→ Task:
With all pictures excluded, restate the records that follow exactly as written.

→ Source information:
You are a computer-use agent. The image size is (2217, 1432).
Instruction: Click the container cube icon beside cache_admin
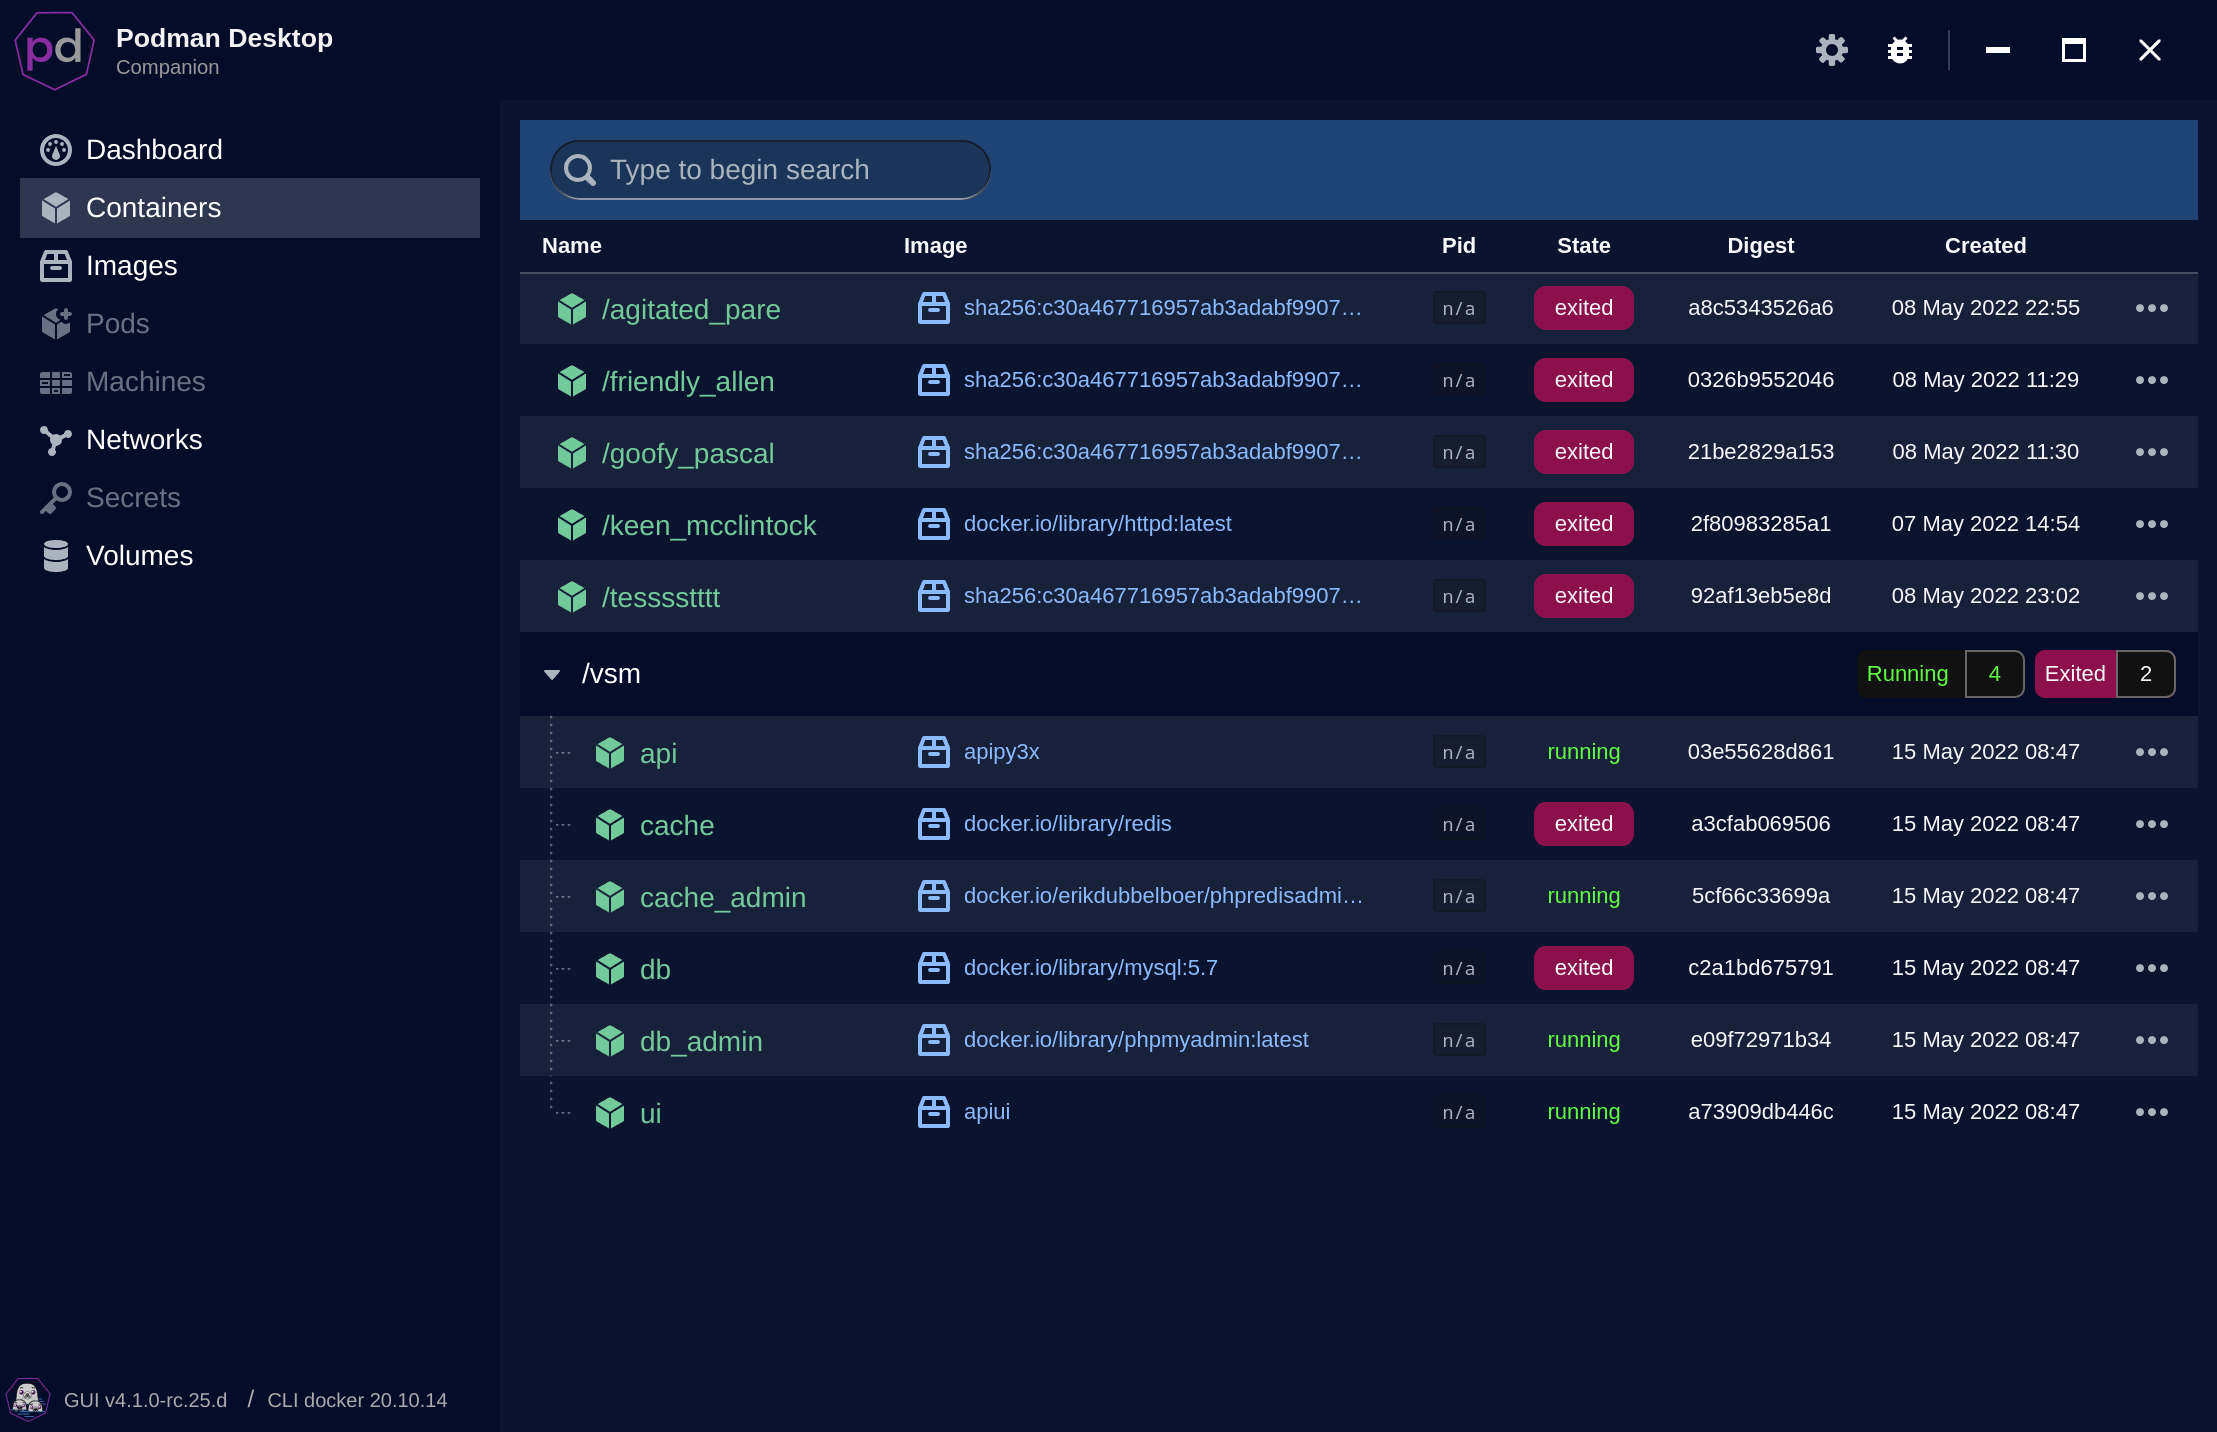coord(610,897)
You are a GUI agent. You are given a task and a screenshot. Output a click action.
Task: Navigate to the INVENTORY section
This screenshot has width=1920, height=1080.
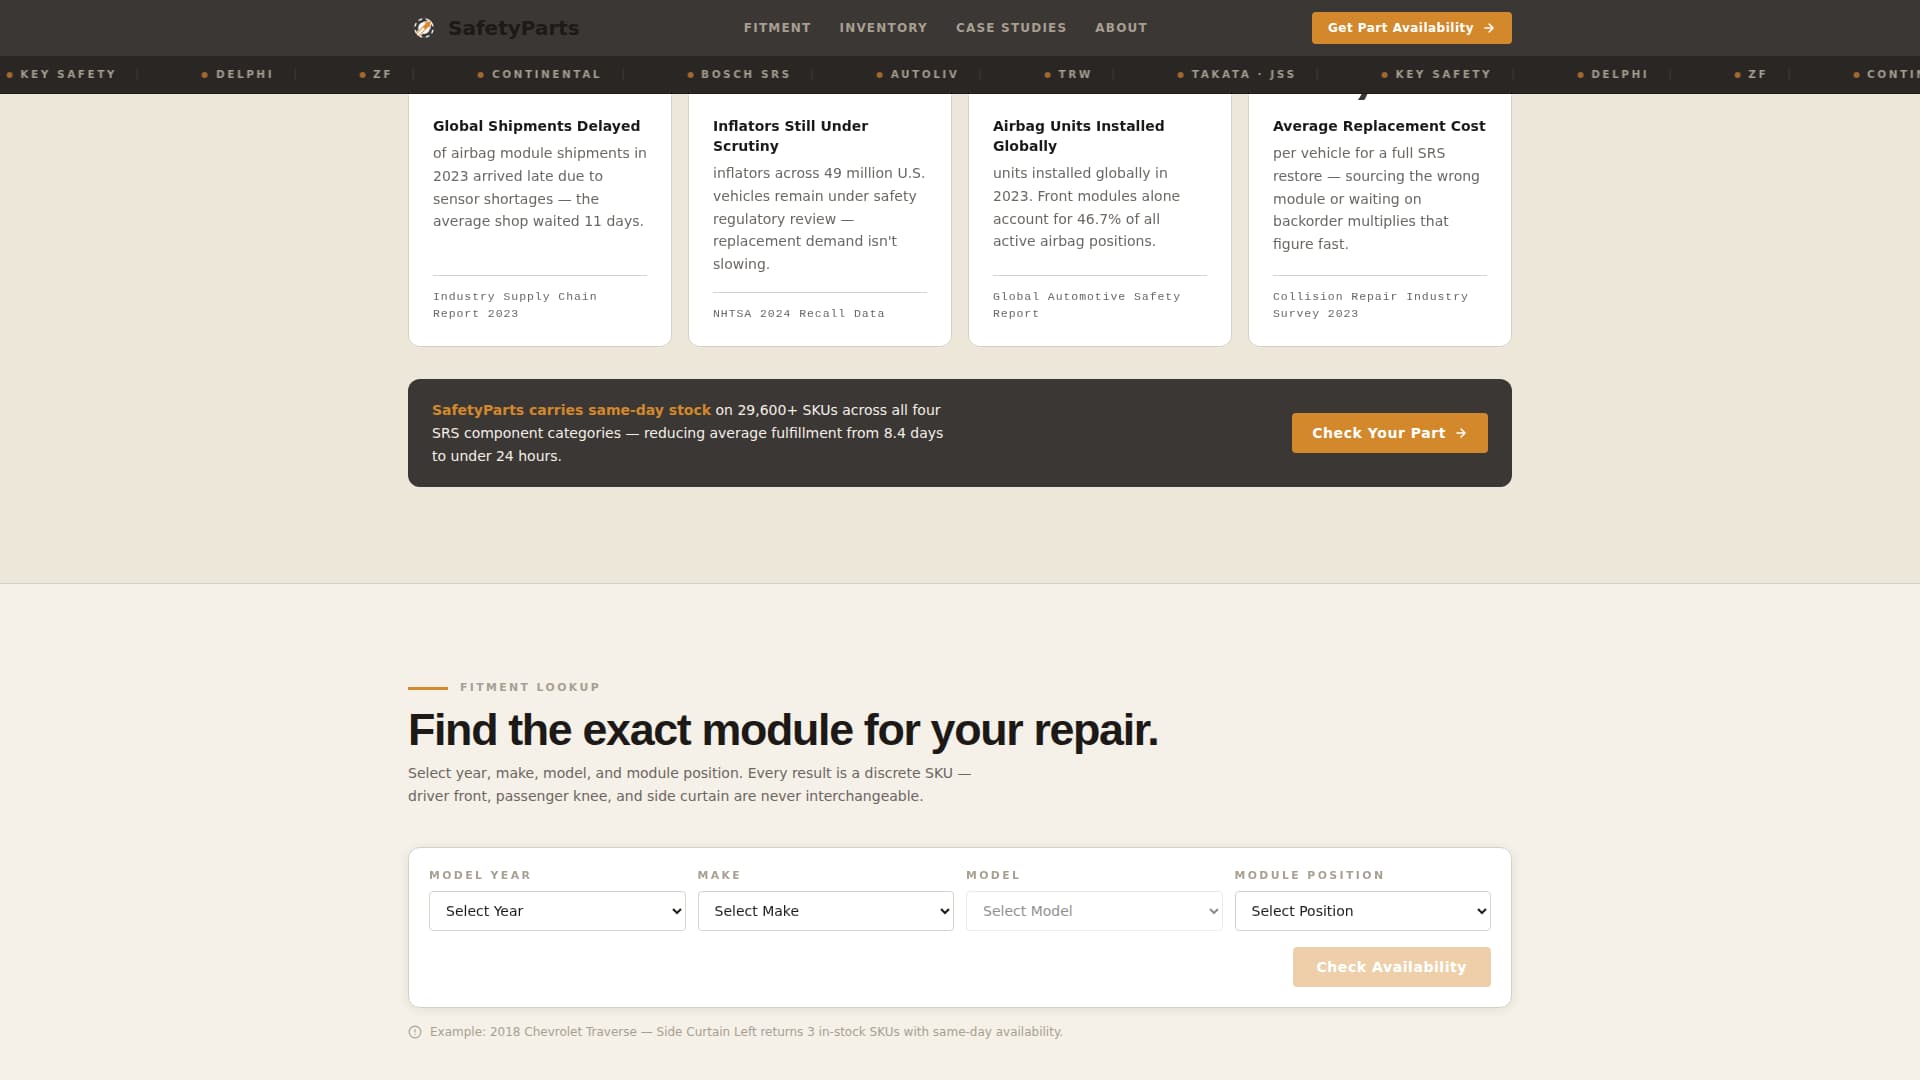883,27
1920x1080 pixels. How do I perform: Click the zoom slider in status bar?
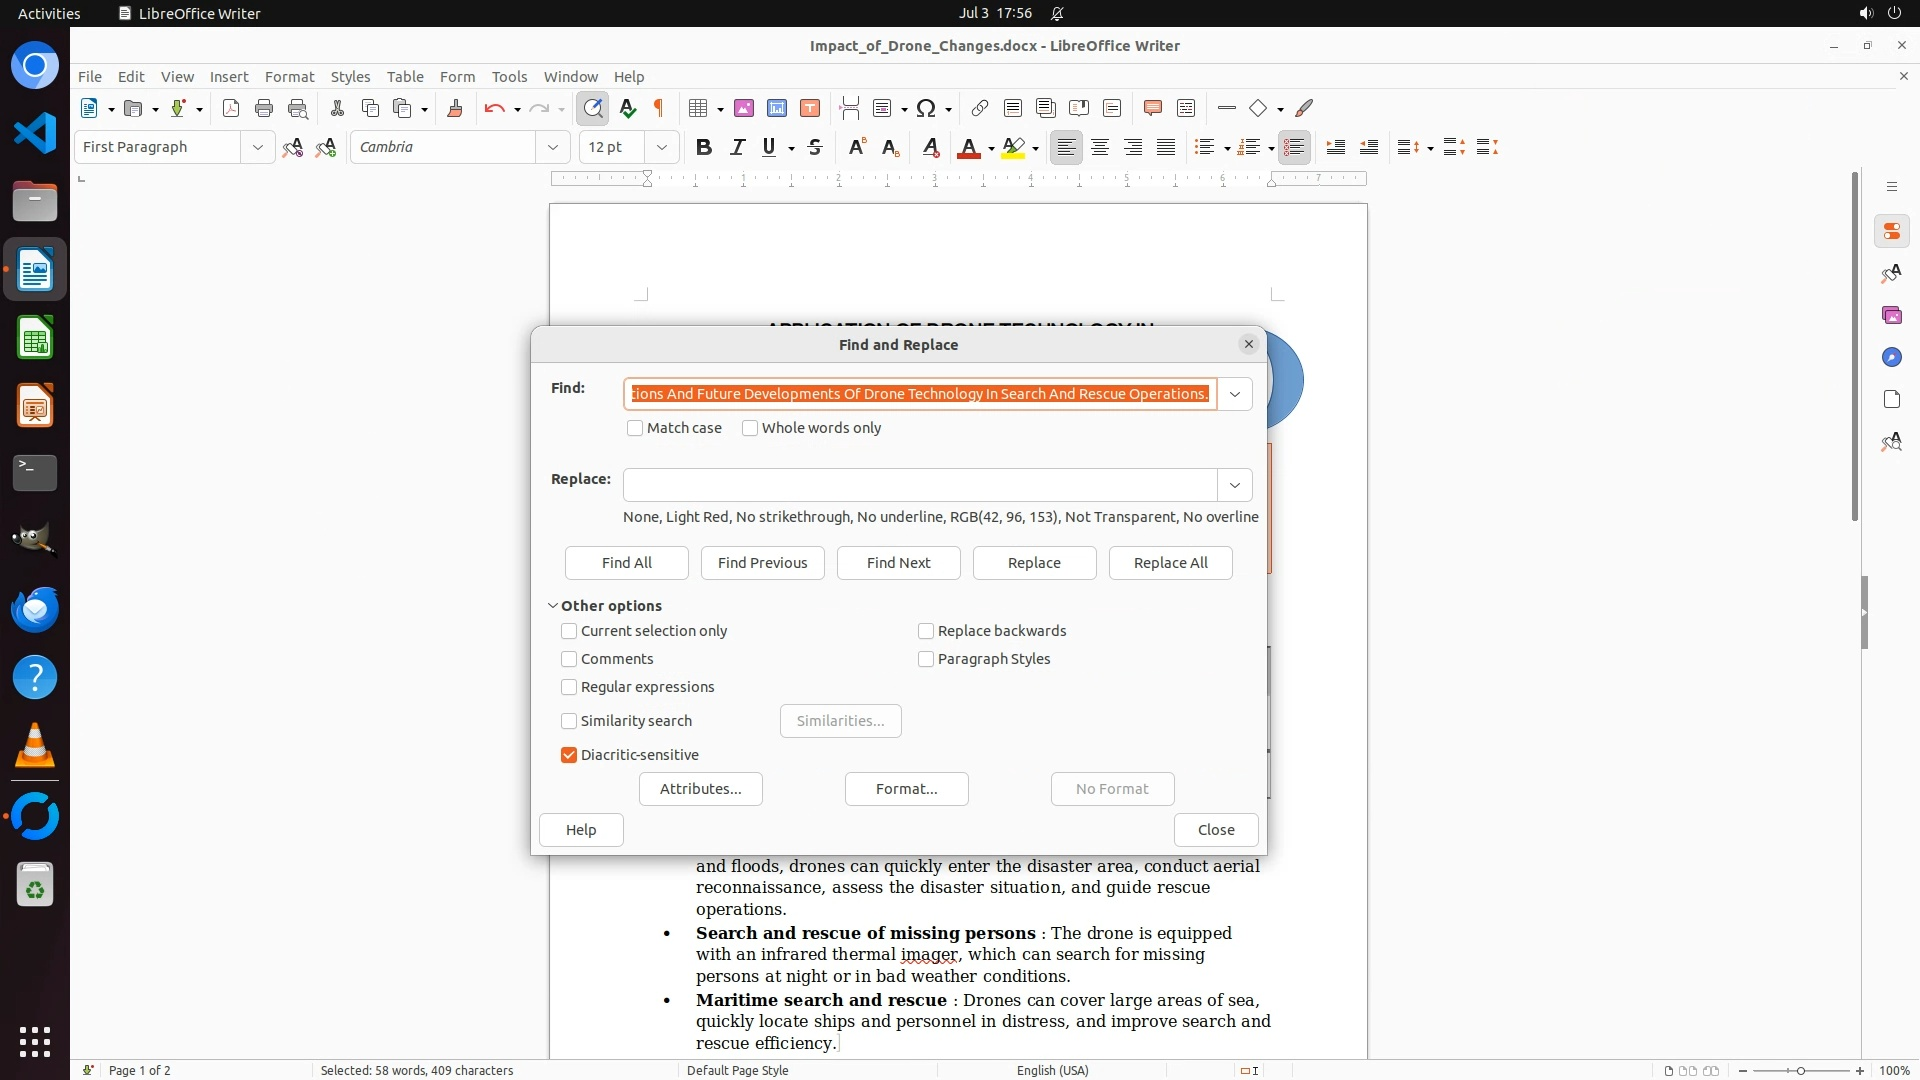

→ Response:
You are a computer-use agent. The image size is (2217, 1432).
Instruction: Click the container cube icon beside cache_admin
coord(610,897)
You are a GUI agent. You are given a task and a screenshot. Output a click action.
Task: Navigate to the INVENTORY section
This screenshot has width=1920, height=1080.
883,27
1920x1080 pixels. How do I perform: Click the zoom slider in status bar?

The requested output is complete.